Ethan Hawke and Julie Delpy continue to impress with their respective performances of Jesse and Céline. Jesse has grown up, and is slightly more world-weary rather than the youthfully cynical persona that we saw previously. Hawke consistently portrays Jesse in such a congruent way – the core personality of his character is the essentially the same, but he has developed beliefs and mannerisms over time that are a slight alteration to his youthful performance in 1995. The same can be said for Céline, who Delpy plays with similar mannerisms as her 1995 performance, but an increased layer of neuroticism and cynicism that Céline has developed as a direct result of her experiences with Jesse nine years ago. This aspect of the film was fascinating and I don’t think any lesser actors would be able to pull off nuanced performances such as these.
In my review for Before Sunrise, I noted that although the cinematography was stunning, and the city of Vienna was naturally and unintentionally gorgeous, I didn’t really notice the surrounds because the focus was squarely on the two characters and their interactions with one another. Again, in Before Sunset, Jesse and Céline are in the insanely beautiful city of Paris, and yet the focus isn’t on the city itself. We don’t see the Eiffel Tower, nor the Arc de Triomphe, nor any other famous Paris landmarks – except for a posterior view of Notre Dame as they float past on a river cruise boat. Paris isn’t the focus here, it’s the vehicle for these two characters to meet and learn about one another again whilst sipping coffee at a nice cafe, whilst wandering the picturesque streets, or taking a river cruise down the Seine. It doesn’t really matter exactly where the characters are located, since that’s not really essential to the development of the story. This is a pretty brave choice by director Linklater, as I’m sure some viewers might be surprised and disappointed that they don’t get to see enough of Paris. But, again, the film is not really about that – it’s about Jesse and Céline. The film’s direction is just as simplistic and minimalist as ever, with some sublime tracking shots as the two are walking through the streets. It also goes without saying that the dialogue is excellent.
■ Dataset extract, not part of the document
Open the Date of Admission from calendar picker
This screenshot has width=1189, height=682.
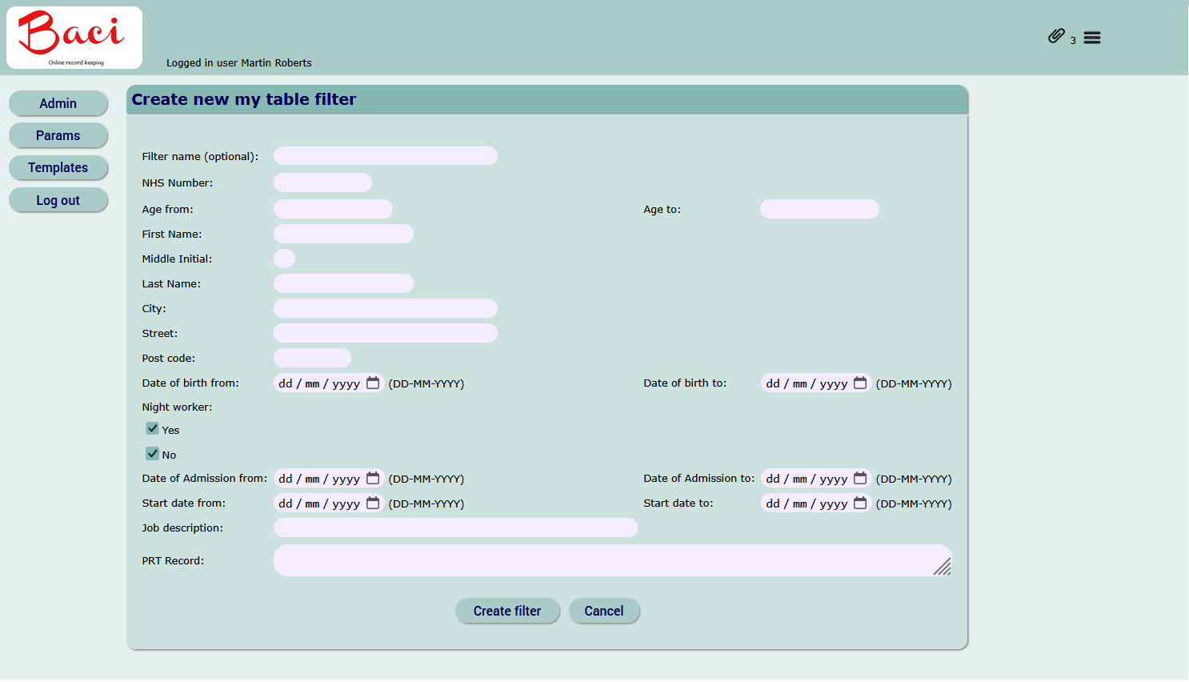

This film suffers from the same potential disadvantage as the first one – if you don’t like films where the story and drama is established mainly through talking and discussing issues, this probably isn’t for you. But if you love films with the best example of character development you’ll see in ages, this is just plain great.
However, I have to take this moment to discuss something that’s a bit of a spoiler. If you’ve seen this film, please highlight the paragraph below and the spoilers shall appear as if by magic.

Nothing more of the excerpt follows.